[Opening Recorded information section]

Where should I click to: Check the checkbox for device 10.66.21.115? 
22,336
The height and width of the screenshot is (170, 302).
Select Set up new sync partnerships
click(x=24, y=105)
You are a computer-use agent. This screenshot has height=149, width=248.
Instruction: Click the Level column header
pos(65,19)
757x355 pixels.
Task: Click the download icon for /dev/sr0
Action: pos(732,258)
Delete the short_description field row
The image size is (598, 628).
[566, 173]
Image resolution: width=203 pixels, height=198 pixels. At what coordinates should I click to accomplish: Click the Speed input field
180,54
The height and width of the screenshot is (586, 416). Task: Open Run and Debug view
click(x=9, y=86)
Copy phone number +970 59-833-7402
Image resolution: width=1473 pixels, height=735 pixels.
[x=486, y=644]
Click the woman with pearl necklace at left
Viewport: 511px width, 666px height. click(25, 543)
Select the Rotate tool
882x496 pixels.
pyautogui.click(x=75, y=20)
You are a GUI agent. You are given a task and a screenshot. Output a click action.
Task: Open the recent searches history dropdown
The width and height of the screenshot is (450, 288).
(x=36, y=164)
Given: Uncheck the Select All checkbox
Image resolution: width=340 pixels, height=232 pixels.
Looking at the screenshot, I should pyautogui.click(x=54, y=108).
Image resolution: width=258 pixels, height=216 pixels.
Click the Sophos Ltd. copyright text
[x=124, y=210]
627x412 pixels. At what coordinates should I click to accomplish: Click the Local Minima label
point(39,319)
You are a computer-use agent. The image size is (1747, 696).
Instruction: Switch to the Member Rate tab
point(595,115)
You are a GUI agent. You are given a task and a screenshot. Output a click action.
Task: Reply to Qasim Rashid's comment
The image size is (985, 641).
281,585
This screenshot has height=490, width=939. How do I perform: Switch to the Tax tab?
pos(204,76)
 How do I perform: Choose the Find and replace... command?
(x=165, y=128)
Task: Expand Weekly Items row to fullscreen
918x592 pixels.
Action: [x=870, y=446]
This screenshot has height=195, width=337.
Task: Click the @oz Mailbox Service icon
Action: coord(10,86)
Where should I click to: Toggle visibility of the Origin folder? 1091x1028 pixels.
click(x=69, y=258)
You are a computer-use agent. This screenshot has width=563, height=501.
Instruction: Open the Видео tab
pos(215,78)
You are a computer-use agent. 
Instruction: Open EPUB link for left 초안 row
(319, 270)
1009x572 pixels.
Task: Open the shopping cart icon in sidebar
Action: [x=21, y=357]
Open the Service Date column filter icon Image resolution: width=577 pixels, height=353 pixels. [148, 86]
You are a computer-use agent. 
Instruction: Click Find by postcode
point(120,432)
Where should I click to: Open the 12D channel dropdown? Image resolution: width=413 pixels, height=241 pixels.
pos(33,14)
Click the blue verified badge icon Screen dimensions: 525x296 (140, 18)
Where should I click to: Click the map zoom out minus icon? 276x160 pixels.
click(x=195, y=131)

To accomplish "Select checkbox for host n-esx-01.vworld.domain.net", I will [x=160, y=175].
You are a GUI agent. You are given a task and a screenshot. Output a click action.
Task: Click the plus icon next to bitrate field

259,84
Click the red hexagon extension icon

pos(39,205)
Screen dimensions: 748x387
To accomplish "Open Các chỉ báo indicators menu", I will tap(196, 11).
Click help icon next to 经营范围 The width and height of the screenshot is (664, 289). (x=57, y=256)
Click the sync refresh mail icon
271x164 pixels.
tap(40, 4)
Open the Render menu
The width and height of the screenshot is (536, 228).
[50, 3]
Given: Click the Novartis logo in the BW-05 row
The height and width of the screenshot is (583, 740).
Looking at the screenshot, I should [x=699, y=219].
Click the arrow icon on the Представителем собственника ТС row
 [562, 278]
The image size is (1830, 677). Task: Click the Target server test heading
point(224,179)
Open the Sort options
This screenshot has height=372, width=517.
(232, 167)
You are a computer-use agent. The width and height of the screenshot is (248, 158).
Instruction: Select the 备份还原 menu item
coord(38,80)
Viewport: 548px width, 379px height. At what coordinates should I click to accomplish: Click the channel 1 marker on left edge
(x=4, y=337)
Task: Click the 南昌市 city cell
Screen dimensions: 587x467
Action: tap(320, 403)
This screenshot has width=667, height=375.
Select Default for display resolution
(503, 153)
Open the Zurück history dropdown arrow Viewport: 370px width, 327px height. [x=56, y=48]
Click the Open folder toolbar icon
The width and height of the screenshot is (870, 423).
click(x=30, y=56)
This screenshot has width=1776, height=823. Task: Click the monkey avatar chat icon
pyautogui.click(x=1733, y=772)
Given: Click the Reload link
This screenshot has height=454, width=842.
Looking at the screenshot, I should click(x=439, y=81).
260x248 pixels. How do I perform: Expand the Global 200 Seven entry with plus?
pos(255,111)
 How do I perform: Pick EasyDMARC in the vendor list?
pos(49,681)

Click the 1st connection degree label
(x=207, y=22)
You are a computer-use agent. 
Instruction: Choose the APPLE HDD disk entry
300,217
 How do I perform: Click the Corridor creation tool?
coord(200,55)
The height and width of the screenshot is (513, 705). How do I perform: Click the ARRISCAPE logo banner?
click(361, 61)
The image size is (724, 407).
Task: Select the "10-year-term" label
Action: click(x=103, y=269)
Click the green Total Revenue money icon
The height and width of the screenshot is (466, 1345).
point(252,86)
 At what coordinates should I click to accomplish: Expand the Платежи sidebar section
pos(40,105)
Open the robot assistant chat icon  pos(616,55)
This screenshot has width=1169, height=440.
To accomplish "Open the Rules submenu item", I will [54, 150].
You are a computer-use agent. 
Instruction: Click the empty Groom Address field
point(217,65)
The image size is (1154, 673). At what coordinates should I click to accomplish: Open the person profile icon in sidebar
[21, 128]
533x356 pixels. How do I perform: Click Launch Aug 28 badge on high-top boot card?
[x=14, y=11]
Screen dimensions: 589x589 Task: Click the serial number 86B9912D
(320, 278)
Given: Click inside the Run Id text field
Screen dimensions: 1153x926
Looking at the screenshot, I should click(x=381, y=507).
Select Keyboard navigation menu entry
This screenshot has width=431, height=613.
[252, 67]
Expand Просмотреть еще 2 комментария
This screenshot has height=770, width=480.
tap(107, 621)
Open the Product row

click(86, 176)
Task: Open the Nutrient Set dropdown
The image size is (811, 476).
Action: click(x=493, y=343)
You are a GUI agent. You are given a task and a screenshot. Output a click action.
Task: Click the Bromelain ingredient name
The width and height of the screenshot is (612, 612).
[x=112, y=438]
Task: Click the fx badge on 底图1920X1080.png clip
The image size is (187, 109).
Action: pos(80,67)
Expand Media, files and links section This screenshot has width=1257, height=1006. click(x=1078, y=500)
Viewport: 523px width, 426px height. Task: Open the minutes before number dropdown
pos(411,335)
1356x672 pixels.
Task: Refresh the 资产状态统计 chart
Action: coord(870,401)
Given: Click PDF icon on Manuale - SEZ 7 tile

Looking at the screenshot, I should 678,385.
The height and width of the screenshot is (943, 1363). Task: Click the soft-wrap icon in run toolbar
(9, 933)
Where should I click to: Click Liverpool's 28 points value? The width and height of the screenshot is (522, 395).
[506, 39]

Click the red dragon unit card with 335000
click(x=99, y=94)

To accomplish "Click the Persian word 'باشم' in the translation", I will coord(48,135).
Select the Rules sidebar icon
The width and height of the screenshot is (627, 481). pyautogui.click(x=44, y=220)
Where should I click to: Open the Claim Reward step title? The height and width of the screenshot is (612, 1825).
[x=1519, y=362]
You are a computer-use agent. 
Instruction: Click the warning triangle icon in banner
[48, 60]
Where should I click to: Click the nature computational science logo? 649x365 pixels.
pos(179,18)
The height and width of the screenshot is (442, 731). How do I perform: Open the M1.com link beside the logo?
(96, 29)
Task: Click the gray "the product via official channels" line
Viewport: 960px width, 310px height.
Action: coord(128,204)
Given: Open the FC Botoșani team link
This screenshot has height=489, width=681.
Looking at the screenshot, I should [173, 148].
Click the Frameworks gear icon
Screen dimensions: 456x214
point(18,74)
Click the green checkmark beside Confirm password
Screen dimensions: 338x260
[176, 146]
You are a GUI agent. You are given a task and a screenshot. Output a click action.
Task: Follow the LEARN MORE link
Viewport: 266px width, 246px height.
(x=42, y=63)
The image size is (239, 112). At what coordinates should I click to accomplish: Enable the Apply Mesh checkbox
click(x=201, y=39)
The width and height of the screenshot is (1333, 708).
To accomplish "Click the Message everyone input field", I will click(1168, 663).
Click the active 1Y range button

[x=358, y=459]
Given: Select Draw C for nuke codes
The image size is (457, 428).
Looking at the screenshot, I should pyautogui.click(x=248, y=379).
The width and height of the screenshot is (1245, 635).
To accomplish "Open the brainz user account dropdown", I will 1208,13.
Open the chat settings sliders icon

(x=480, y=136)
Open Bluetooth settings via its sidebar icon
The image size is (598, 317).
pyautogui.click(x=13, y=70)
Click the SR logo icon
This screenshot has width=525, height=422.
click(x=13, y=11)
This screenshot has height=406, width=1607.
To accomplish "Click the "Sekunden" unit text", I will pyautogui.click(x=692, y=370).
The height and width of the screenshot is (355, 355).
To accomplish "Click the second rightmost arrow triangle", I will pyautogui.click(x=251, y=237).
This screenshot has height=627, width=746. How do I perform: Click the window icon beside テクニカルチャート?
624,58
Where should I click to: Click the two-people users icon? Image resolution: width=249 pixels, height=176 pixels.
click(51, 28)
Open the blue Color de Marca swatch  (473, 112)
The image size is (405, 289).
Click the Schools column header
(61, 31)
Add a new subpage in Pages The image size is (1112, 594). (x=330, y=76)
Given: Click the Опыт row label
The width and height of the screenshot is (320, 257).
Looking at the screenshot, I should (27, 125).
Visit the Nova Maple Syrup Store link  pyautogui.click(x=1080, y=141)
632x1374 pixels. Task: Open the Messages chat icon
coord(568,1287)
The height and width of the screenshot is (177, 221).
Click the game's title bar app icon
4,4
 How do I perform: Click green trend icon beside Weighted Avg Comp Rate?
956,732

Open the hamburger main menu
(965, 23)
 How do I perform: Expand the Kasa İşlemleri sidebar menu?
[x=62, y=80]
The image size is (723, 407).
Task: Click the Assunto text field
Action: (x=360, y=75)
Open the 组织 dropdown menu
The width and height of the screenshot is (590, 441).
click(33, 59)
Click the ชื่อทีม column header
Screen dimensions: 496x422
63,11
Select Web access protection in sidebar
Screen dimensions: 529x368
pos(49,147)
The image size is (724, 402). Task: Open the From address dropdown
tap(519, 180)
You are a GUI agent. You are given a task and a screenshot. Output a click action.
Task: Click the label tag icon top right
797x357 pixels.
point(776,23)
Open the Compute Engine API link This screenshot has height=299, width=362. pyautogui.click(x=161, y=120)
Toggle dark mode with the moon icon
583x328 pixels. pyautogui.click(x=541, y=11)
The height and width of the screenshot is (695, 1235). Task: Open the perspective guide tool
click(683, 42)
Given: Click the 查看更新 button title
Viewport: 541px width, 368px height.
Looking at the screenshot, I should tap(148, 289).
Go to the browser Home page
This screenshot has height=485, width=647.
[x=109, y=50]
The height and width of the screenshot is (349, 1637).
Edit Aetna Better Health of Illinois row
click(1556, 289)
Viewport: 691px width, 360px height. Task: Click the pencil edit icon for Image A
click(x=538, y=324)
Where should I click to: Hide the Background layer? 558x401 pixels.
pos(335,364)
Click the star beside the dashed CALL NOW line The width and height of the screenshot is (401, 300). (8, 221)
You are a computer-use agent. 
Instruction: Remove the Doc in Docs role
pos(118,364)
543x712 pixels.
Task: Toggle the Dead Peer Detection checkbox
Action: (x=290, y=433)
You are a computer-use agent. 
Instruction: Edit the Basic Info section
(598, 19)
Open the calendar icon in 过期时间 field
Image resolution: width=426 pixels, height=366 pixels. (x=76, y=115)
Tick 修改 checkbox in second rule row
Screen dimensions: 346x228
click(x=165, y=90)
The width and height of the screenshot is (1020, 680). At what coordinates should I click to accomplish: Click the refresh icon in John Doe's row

[Closing Recorded information section]

**Work required**
What you give back should be only the lines of the records above, starting at the line with "Click the sync refresh mail icon" and ending at the line with "Open the Sort options", restated word for word.

**Response for this exercise**
Click the sync refresh mail icon
271x164 pixels.
tap(40, 4)
Open the Render menu
The width and height of the screenshot is (536, 228).
[50, 3]
Given: Click the Novartis logo in the BW-05 row
The height and width of the screenshot is (583, 740).
Looking at the screenshot, I should [x=699, y=219].
Click the arrow icon on the Представителем собственника ТС row
 [562, 278]
The image size is (1830, 677). Task: Click the Target server test heading
point(224,179)
Open the Sort options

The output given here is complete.